Grundsätzliche lehne die Ortsgruppe industrielle Tierhaltung ab. Zusätzlich halte sie eine Fläche von 3,5 Quadratmeter je Tier für nicht ausreichend, um die Fleischproduktion für uns Menschen zu rechtfertigen, "auch wenn damit der rechtliche Rahmen eingehalten wird".

Obwohl Deutschland seinen Rindfleischbedarf nicht vollständig selbst decke, bleibe für die BN-Ortsgruppe das Ziel, den Fleischanteil in der Ernährung zu verringern und damit sei eine verringerte Fleischproduktion vorrangig.

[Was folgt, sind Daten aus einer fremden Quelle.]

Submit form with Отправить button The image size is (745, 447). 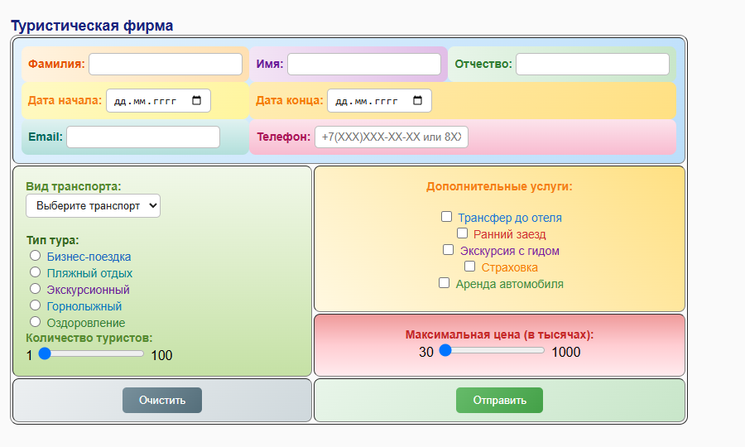coord(499,400)
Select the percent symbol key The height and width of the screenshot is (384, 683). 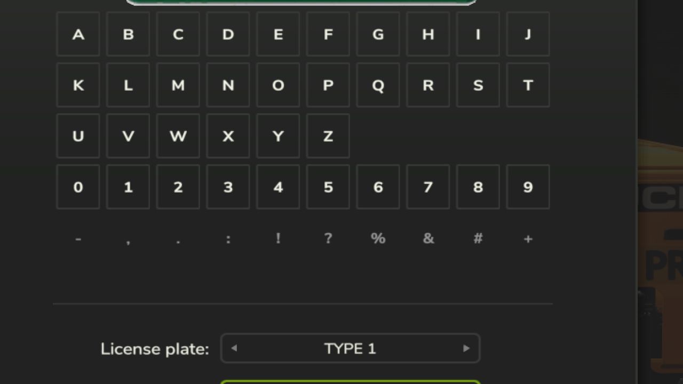tap(378, 238)
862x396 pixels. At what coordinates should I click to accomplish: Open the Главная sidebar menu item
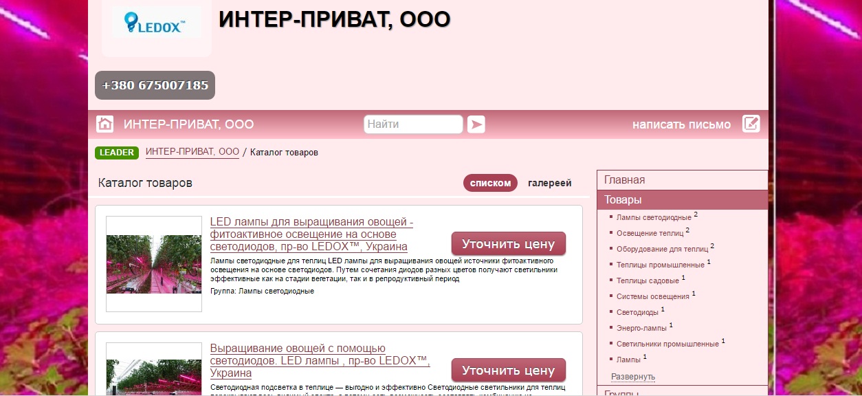[x=624, y=180]
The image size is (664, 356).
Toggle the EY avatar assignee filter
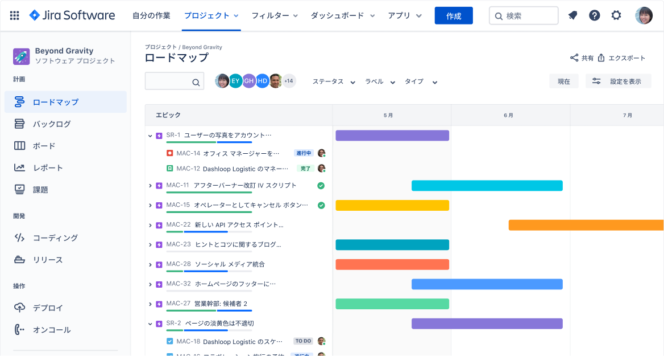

Außerdem lehne die Gruppe den mit der geplanten Rindermastanlage verbundenen Flächenfraß ab. Wörtlich heißt es in dem Schreiben: "Die Versiegelung mindert die Grundwasserneubildung und steigert das Hochwasserrisiko der Unterlieger weiter. Der Flächenverbrauch im Landkreis Erlangen-Höchstadt ist so massiv, dass keinerlei Spielraum bleibt."

Für die BN-Ortsgruppe Seebachgrund bedeute die geplante Rindermastanlage einen "enormen Wasserverbrauch in einer von Trockenheit geplagten Gegend". Das sei nicht nachhaltig.

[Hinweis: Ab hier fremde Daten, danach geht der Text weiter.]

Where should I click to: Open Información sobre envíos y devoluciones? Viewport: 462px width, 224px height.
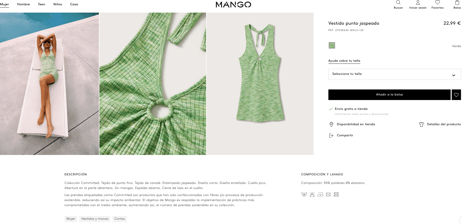click(362, 114)
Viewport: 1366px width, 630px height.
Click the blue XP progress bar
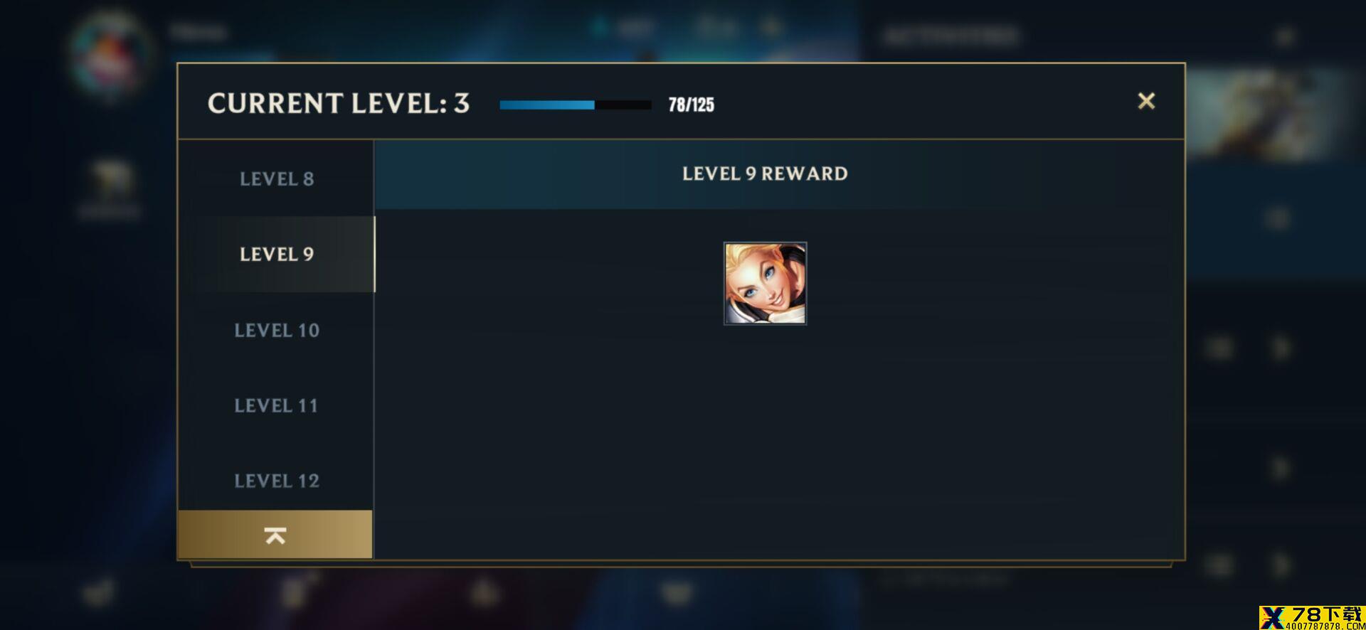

Schließlich trete der Bund Naturschutz für eine kleinteilige Landwirtschaft ein, wie sie im Seebachgrund noch vorhanden sei.

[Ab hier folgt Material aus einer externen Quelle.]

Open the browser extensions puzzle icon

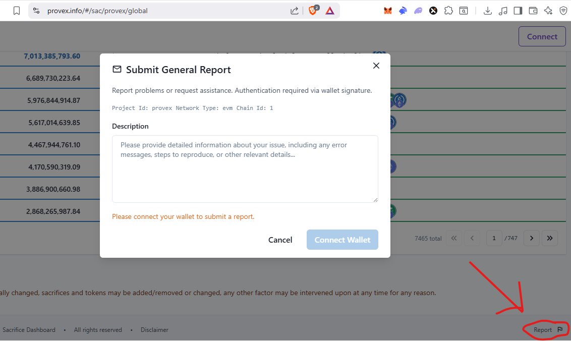click(448, 10)
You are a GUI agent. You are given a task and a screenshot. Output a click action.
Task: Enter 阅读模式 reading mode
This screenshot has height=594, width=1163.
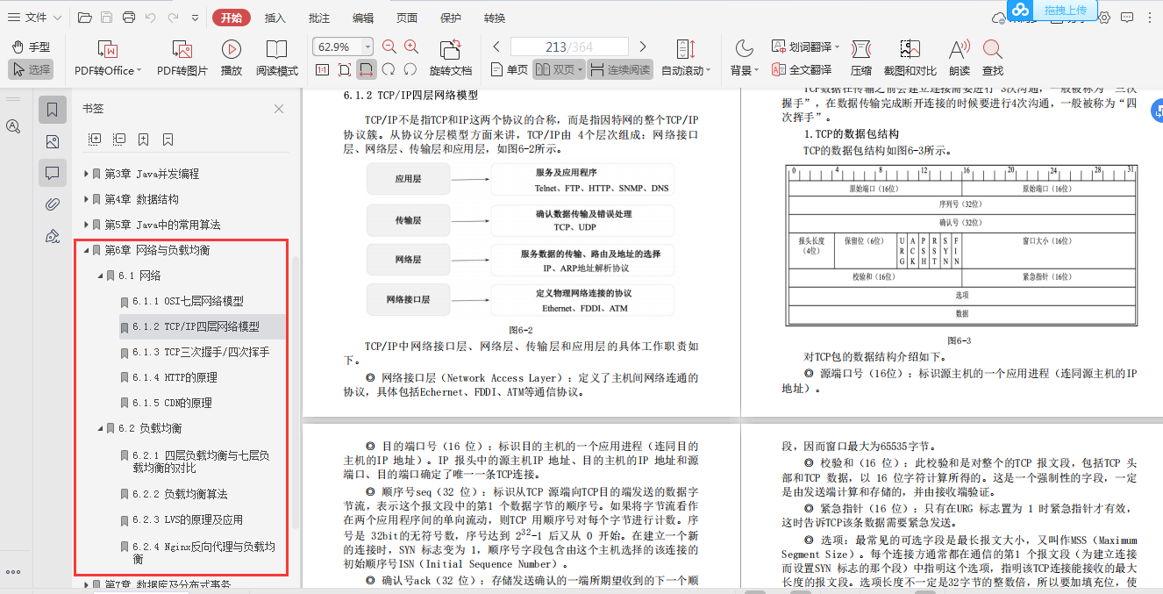point(277,58)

Die hier geplante Rindermastanlage sei aus Sicht der Ortsgruppe der Einstieg in eine Form der Landwirtschaft, deren Dimension unerwünscht und das Ergebnis einer verfehlten Landwirtschaftspolitik auf Landes- , Bundes- und Europaebene sei. Die BN-Ortsgruppe Seebachgrund empfiehlt ihren Mitgliedern in Weisendorf, sich an der Unterschriftensammlung gegen die Rindermastanlage zu beteiligen. Den Weisendorfer Gemeinderat fordert sie auf, bei der anstehenden Abstimmung über den neuen Flächenutzungsplan eine Umwidmung der fraglichen Sondernutzungsfläche Biogasanlage in landwirtschaftliche Nutzfläche abzulehnen.

Abschließend schreibt die Gruppe: "Wir betonen die Verantwortung der Gemeinde Weisendorf, in deren Planungshoheit das Verfahren liegt."